Stored items
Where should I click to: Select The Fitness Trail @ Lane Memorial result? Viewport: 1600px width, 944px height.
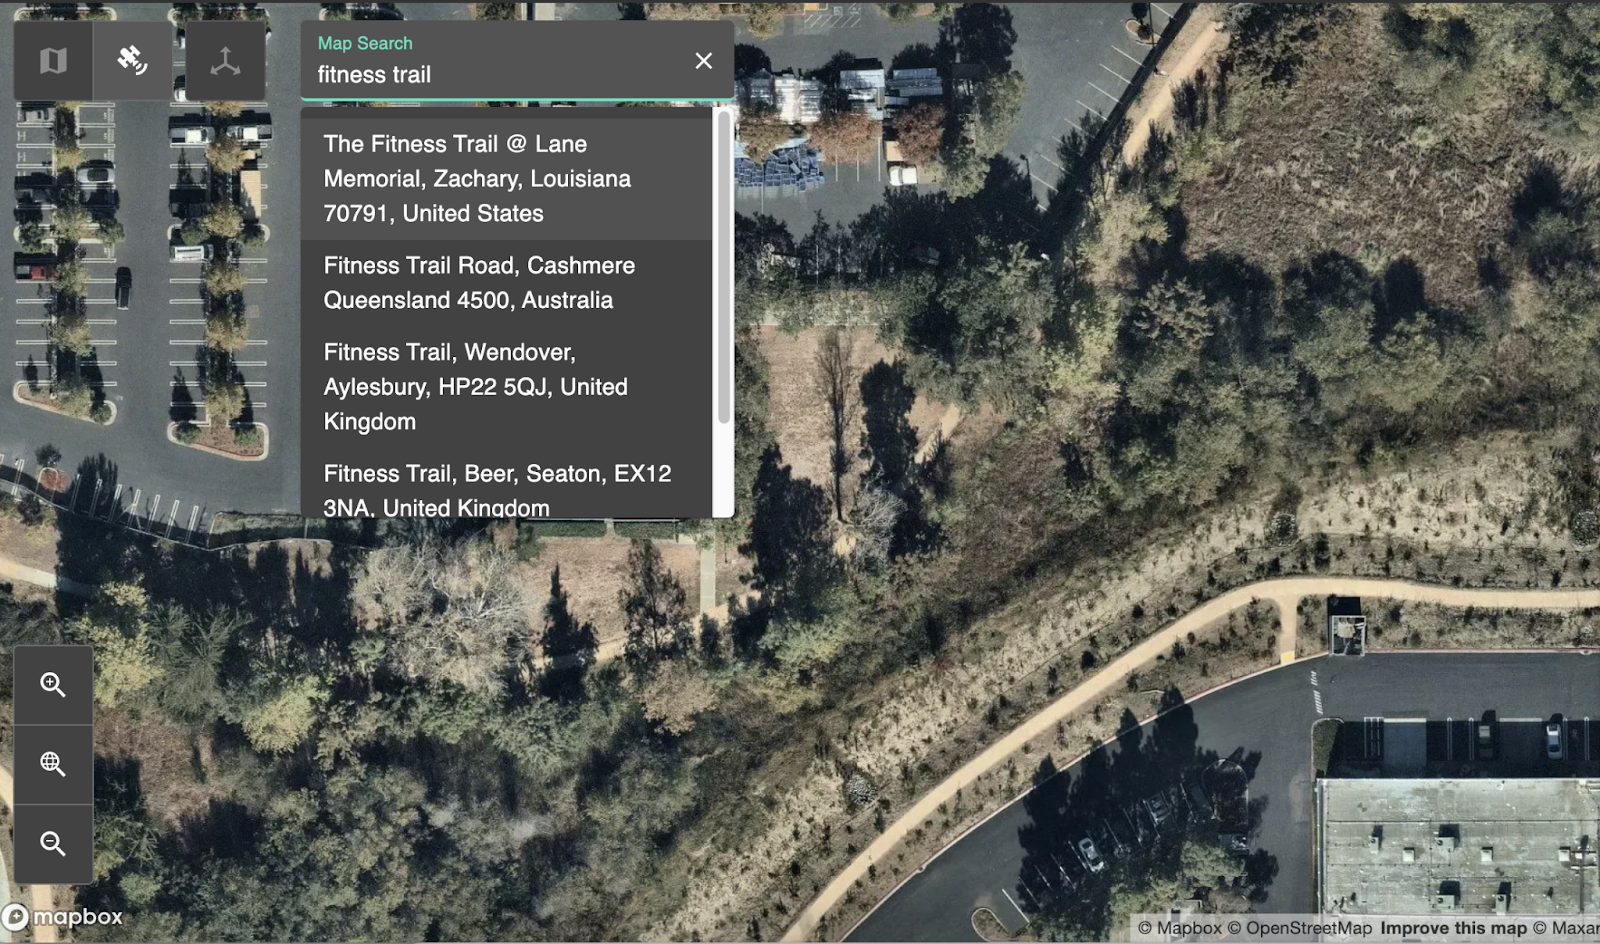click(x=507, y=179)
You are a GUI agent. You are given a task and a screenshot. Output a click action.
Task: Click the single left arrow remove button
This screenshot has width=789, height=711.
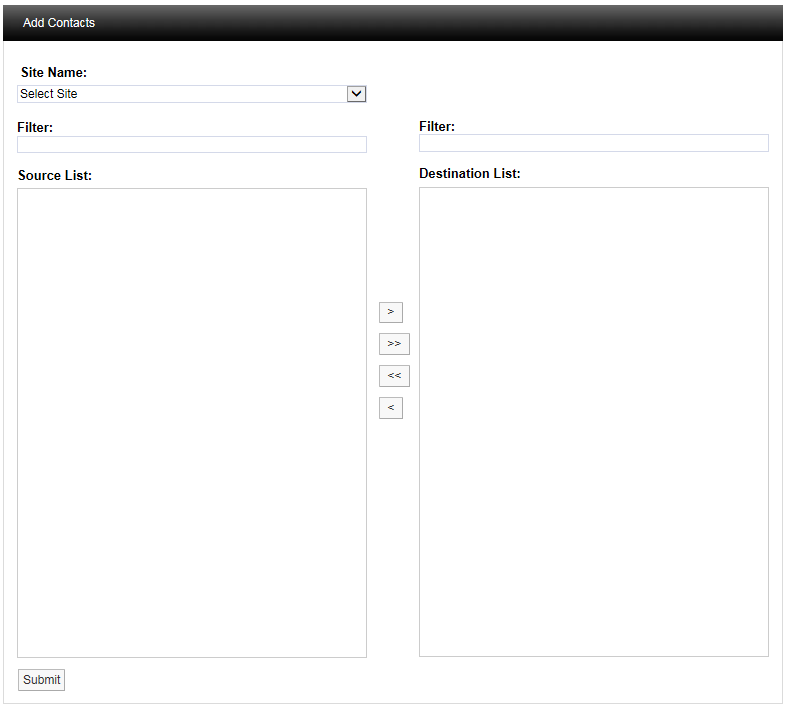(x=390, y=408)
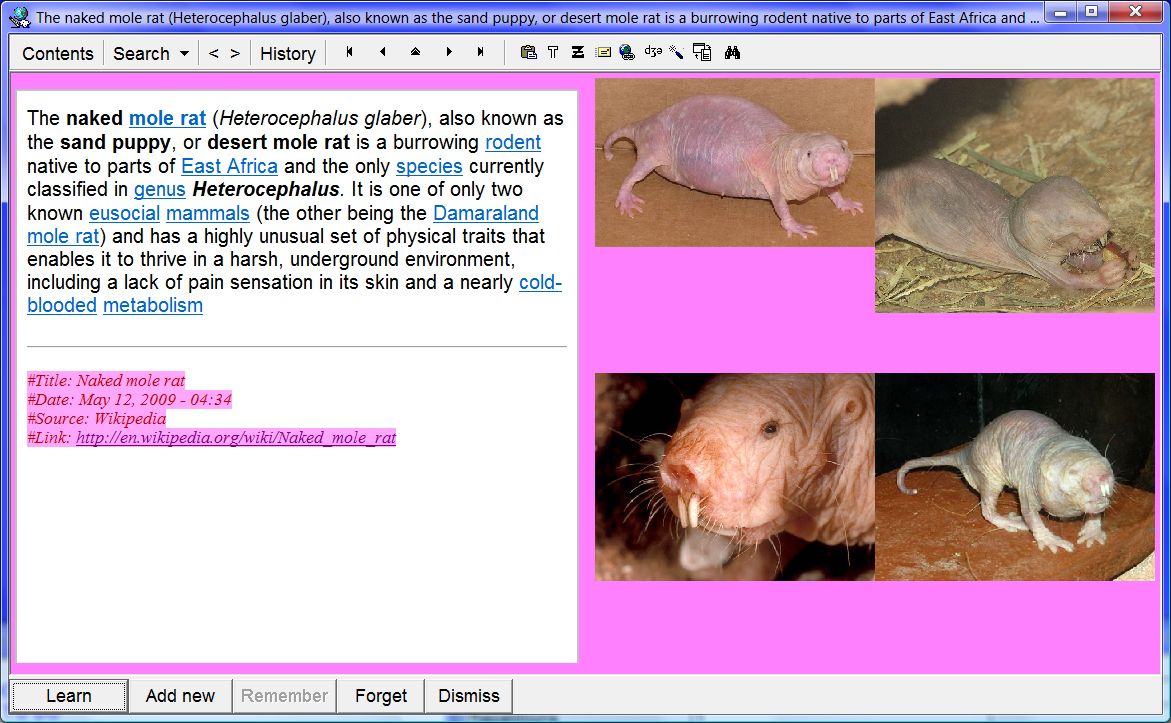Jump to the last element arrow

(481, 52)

**What you are asked to do**:
Copy every record above exactly, leaving out any pictures.

**Finished task**:
Where should I click to: Select The Fitness Trail @ Lane Memorial result? Viewport: 1600px width, 944px height.
click(x=507, y=179)
You are a GUI agent. You are given a task and a screenshot. Output a click action.
Task: Click the single left arrow remove button
This screenshot has width=789, height=711.
(x=390, y=408)
Jump to the last element arrow

(481, 52)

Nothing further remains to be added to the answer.